## WHAT THE TASK ASKS
Print, unchanged, the line containing "The height and width of the screenshot is (604, 602)." along with all lines that follow it to the end of the listing.

## AVAILABLE DATA

■ ■ ■ ■ ■

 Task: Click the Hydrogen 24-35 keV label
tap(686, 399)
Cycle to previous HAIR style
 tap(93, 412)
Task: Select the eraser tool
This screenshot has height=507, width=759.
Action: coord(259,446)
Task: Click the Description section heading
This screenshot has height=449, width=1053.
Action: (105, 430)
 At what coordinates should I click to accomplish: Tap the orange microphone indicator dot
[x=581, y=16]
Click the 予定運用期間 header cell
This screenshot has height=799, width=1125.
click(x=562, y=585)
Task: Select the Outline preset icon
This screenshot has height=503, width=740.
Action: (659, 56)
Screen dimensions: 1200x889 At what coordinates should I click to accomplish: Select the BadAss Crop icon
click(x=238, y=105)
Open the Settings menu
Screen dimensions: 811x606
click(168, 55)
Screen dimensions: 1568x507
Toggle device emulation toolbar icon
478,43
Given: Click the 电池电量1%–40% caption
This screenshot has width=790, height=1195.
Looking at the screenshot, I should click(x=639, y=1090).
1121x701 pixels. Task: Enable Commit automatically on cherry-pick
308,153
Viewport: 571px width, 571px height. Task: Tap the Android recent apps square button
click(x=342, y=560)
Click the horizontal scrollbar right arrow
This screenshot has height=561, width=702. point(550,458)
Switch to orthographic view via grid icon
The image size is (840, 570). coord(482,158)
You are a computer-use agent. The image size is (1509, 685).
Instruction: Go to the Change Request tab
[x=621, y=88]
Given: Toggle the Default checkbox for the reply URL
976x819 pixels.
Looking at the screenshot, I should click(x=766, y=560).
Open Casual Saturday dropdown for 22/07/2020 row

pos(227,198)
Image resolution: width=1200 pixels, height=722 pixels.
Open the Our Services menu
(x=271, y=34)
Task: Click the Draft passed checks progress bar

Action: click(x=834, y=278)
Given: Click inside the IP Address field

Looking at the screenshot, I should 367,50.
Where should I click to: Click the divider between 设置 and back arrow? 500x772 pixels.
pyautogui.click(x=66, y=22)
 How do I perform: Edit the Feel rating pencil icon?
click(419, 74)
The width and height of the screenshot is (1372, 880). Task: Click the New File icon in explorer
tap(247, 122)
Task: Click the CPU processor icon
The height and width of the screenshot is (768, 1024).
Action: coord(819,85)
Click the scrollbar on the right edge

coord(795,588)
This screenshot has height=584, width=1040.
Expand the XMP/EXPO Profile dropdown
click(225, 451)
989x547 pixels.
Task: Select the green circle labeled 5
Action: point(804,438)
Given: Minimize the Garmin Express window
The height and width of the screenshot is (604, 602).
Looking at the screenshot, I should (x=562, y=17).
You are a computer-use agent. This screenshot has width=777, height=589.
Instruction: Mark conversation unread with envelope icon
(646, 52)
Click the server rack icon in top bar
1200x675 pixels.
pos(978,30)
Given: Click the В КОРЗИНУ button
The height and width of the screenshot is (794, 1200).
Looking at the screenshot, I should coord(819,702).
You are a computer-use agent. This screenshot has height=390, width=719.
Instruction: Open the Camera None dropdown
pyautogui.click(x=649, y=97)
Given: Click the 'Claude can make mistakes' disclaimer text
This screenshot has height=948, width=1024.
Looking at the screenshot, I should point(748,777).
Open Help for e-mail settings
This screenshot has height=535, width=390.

■ ■ ■ ■ ■

## SOLVED EXERCISE
The height and width of the screenshot is (604, 602).
Looking at the screenshot, I should (x=562, y=17).
You are a computer-use agent. This screenshot has width=777, height=589.
Instruction: Mark conversation unread with envelope icon
(646, 52)
Click the server rack icon in top bar
1200x675 pixels.
pos(978,30)
Given: Click the В КОРЗИНУ button
The height and width of the screenshot is (794, 1200).
Looking at the screenshot, I should coord(819,702).
You are a computer-use agent. This screenshot has height=390, width=719.
Instruction: Open the Camera None dropdown
pyautogui.click(x=649, y=97)
Given: Click the 'Claude can make mistakes' disclaimer text
This screenshot has height=948, width=1024.
Looking at the screenshot, I should point(748,777).
Open Help for e-mail settings
This screenshot has height=535, width=390.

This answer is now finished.